Ex-consul allowed to testify on $2 million case vs ex-DOJ chief
MANILA, Philippines — The Sandiganbayan has upheld its previous ruling allowing a former Philippine consul to Switzerland to testify on the $2-million civil forfeiture case filed against former justice secretary Hernando Perez and businessman Ernest Escaler.
The anti-graft court’s Third Division, in a resolution promulgated on Dec. 19, said Escaler failed to present any new argument in his motion for reconsideration that would warrant the reversal of its Aug. 30 decision allowing Lilibeth Pono, a former consul at the Philippine embassy in Bern, Switzerland, to give her deposition before minister and consul Gerardo Abiog at the Philippine embassy in Berlin, Germany.
“After a careful review of the arguments raised by respondent Escaler, the court finds that the issues raised therein have been passed upon by this court and no substantial arguments were presented to warrant a reversal of the assailed resolution,” the Third Division said.
In his appeal, Escaler reiterated his previous argument that Abiog must be disqualified from taking the deposition of Pono, as the former, being the current Philippine consul in Germany, is considered an “employee” of the Philippine government, which is the petitioner in the forfeiture case.
The Third Division maintained that Abiog is an employee of the consular office of the Philippines, which is a unit under the Department of Foreign Affairs.
The petitioner in the forfeiture case filed against Escaler and Perez is the Office of the Ombudsman, which is an independent constitutional body.
Filed by the ombudsman in 2014, the forfeiture case stemmed from the alleged extortion of $2 million from the late Manila congressman Mark Jimenez, also known as Mario Crespo.
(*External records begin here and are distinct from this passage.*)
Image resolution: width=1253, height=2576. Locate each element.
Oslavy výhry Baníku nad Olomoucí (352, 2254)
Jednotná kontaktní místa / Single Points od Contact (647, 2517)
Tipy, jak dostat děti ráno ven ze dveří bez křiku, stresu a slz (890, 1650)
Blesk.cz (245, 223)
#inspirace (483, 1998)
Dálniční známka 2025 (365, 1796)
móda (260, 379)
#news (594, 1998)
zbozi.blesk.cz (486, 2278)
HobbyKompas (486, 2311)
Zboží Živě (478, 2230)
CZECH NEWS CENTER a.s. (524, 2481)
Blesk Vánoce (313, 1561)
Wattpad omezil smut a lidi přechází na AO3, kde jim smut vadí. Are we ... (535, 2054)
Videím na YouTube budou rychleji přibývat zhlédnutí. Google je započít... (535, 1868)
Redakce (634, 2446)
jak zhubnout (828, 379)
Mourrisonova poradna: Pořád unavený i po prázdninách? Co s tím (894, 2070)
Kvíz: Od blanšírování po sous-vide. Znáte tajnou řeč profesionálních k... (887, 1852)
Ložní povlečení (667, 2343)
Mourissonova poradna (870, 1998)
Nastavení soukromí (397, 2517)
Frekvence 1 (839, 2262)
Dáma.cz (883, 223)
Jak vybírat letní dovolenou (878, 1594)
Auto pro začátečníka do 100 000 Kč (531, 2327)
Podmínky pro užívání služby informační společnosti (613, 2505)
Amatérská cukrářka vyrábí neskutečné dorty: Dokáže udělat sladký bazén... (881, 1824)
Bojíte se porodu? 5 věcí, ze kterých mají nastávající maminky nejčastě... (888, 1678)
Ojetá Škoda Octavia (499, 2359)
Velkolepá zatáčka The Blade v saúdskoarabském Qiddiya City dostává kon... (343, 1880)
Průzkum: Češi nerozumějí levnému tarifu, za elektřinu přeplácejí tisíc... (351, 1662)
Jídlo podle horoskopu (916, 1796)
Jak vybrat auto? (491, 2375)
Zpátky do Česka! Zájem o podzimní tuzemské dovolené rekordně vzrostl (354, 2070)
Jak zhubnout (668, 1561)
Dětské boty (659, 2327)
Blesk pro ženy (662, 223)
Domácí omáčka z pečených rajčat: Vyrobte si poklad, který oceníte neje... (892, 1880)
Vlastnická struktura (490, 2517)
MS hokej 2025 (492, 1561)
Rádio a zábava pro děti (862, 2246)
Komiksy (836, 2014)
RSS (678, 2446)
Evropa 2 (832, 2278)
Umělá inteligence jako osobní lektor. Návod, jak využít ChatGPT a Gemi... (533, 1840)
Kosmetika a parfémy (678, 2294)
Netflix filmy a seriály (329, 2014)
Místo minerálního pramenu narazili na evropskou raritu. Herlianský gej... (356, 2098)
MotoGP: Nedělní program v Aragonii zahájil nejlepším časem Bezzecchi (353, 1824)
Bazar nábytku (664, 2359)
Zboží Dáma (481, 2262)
Based on the ombudsman’s investigation, Perez and Escaler allegedly extorted $2 million from Jimenez in 2001 in exchange for no longer forcing the latter to testify in the plunder case filed against former president Joseph Estrada.
Perez at the time was the secretary of the Department of Justice during the presidency of Gloria Macapagal-Arroyo.
Jimenez, in the course of the ombudsman probe, reportedly executed a letter of retraction.
But the ombudsman ruled to proceed with the filing of the case, saying bank records and the money trail showed that Perez failed to declare huge sums of money in his statement of assets, liabilities and net worth for 2001 and 2002.